— DESCRIPTION OF THE TASK —
Why does the insurance FAQ say patients must show their ID at each visit?

What does my plan cover?
Every plan has different coverage standards and requirements. Your insurance company sent you a document when you signed up for your health plan that listed all covered services, all patient responsibility and a breakdown of your financial responsibility for your coinsurance/copay/deductible etc. It is also available online in your patient portal. It is always best practice to call your member services/customer service number on the back of your card to find out what is a covered benefit for your particular plan and what services you may have to pay out of pocket for. It is also your responsibility to ensure Planned Parenthood is in network with your plan.
Why do I have to bring my card and ID with me to each visit?
We are unable to bill your insurance if we don’t have the important information off your card which includes your name, ID number, group number, address to submit claims, payer ID and more. Additionally our claims are transmitted electronically so we need a copy of your card to be able to scan into our computer systems to import into the claim fields. We must have your ID in order to verify that you are the same person whose name is on the card.
What is an insurance premium?
This is the amount you pay monthly to your health insurance company to have insurance coverage.
What is my copay?

— RECORDED INFORMATION —
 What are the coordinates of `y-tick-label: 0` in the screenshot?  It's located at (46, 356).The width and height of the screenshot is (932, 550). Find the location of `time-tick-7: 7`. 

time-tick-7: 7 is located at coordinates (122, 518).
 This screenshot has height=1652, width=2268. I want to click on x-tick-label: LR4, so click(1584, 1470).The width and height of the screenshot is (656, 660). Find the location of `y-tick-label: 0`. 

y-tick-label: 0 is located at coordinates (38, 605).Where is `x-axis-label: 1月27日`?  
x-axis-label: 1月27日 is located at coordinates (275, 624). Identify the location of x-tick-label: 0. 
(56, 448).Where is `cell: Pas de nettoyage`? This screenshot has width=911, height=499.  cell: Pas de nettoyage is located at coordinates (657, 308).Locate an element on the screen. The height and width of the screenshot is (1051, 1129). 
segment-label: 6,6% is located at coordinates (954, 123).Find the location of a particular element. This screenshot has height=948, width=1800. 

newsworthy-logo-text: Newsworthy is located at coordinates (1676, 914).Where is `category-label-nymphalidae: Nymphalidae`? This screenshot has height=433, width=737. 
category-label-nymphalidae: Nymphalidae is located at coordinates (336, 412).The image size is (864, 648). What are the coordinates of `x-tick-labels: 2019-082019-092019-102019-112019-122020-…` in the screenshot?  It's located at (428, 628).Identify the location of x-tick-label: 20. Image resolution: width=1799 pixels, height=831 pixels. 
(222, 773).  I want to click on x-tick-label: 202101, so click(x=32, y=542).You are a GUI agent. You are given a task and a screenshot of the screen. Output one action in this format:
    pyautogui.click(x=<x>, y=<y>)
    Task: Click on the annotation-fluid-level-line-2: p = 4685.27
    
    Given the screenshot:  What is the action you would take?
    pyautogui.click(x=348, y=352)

— REPLY —
To verify that the patient is the same person whose name is on the insurance card.